#  > 【巍峨峻山】 公告服務區 >  > 肉球蓋印處 >  >  颱風天....

## 紫月狼

第1個颱風天最適合脫光衣服站在陽台享受一下狂風的吹打

不用懷疑我就是會這麼做~~^///^

----------


## 未來

> 第1個颱風天最適合脫光衣服站在陽台享受一下狂風的吹打
> 
> 不用懷疑我就是會這麼做~~^///^


是少人經過的陽台ㄇ
我的話
不是趴在角落看著電腦找樂園
就是跑到屋頂上玩水［重點是我衣服還穿好好的］
在不然跟男友窩在棉被裡看電視

----------


## Wolfy

其實. 下大雨風又很大的時候.

我也喜歡全身脫到只剩一條內褲去給風雨吹打.
(其實是更希望能裸體的)

只是我會確定不會被看到才敢.

----------


## 未來

> 其實. 下大雨風又很大的時候.
> 
> 我也喜歡全身脫到只剩一條內褲去給風雨吹打.
> (其實是更希望能裸體的)
> 
> 只是我會確定不會被看到才敢.


  :Shocked:  ！！
那樣不是容易感冒嗎＝　＝
我最多只是穿小可愛淋雨而已＝　＝

----------


## 奇修‧諾亞克

感冒？！沒那麼容易啦～
笨狼我之前想感冒都得不到，洗完澡沒擦乾什麼都不穿跑去吹冷氣吹電扇開到最大都沒事情＝ ＝
不曉得有多久沒感冒了.......

----------


## 翔太

> 感冒？！沒那麼容易啦～
> 笨狼我之前想感冒都得不到，洗完澡沒擦乾什麼都不穿跑去吹冷氣吹電扇開到最大都沒事情＝ ＝
> 不曉得有多久沒感冒了.......

### 顯示資訊
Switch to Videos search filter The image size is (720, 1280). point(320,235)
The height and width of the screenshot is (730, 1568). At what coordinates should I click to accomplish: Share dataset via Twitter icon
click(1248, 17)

### 練習題目
請用兩句話概括這則關於颱風天的討論串。

### 題目解答
紫月狼說第一個颱風天最適合脫光衣服站在陽台享受狂風吹打，Wolfy也表示在大風大雨時喜歡脫到只剩一條內褲去給風雨吹，但會先確定不會被看到。未來擔心這樣容易感冒，自己最多只穿小可愛淋雨；奇修‧諾亞克則認為感冒沒那麼容易，說自己之前想感冒都得不到。